In order to study this, Eastaughffe and team developed a device called “seeker”, which would produce an anti-photon particle stream, probe an area around the stream, note which electron-positron pairs are produced from anti-photons hitting each other, and then identify the unaccounted pairs, as well as track their paths. This work has taken them 2 years, and by the time they were finished and published first results in 1901, the fate of the Experimental Physics Institute was in question.

Eastaughffe and her colleague Fred Rogers then relocated to the Urban Labs headquarters in New York, which offered them a grant to continue their work on the anti-photon particle stream, since they believed it might result in something akin to a free energy device.
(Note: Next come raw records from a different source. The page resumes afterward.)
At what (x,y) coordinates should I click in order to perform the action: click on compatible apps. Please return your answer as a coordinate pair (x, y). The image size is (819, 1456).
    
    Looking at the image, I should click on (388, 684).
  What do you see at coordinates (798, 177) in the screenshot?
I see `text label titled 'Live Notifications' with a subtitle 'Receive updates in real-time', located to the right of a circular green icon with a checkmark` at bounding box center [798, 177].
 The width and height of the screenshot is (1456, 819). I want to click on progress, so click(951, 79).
In 1903, the second paper published by the group for the first time demonstrated that particles that have seemingly neutralized each other can actually be tracked by seeker, and their paths can be measured long after they seem to no longer exist in our Universe. Additionally, seeker was able to backtrack emerging particles by noting their signature and analyzing certain areas of the frequency spectrum. Since there was no Internet at the time, and journalism worked differently, this did not make the news, but became a breakthrough study among physicists. Several laboratories have joined Eastaughffe's project, and the work was financed by several major Institutes in the country.

By 1905 Eastaughffe and Rogers had produced results with such lasting implications for physics that they were able to open their own lab, which they named The Ring due to the shape of the facility, which was built in a form of a donut, with a huge circular corridor. The architecture looked very impressive at the time, but The Ring was criticized for wasting too much space on the corridor. A lot of the equipment, however, is hosted underground, and the main labs B and C are underground as well.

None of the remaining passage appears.